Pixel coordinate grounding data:
○ ○ ○ ○ ○

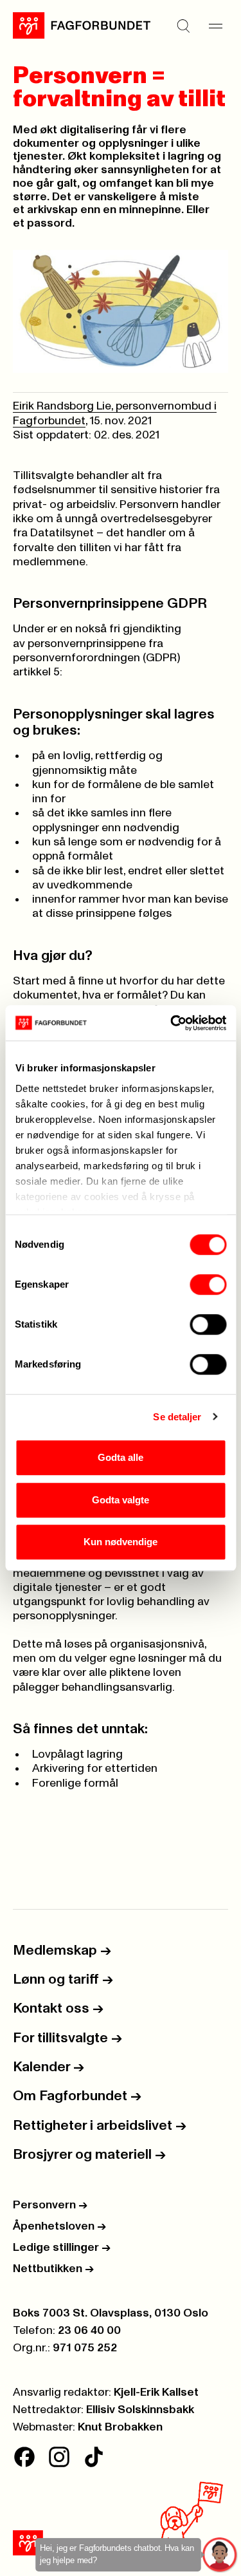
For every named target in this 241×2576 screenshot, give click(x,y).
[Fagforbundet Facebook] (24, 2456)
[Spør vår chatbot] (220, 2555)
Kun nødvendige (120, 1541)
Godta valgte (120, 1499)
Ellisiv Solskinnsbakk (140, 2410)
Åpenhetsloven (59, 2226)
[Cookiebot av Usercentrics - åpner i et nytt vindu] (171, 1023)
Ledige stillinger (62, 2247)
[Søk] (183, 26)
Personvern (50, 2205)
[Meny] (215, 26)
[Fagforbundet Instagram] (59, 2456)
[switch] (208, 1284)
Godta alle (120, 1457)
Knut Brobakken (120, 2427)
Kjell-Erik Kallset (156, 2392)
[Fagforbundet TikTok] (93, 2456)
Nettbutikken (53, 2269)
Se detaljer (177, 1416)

○ ○ ○ ○ ○

- WHAT THE EXERCISE ASKS
Lines from the one with "Kjell-Erik Kallset (156, 2392)" through the last line above must be printed exactly; no other line is to appear.

- RESPONSE TO THIS TASK
Kjell-Erik Kallset (156, 2392)
[Fagforbundet TikTok] (93, 2456)
Nettbutikken (53, 2269)
Se detaljer (177, 1416)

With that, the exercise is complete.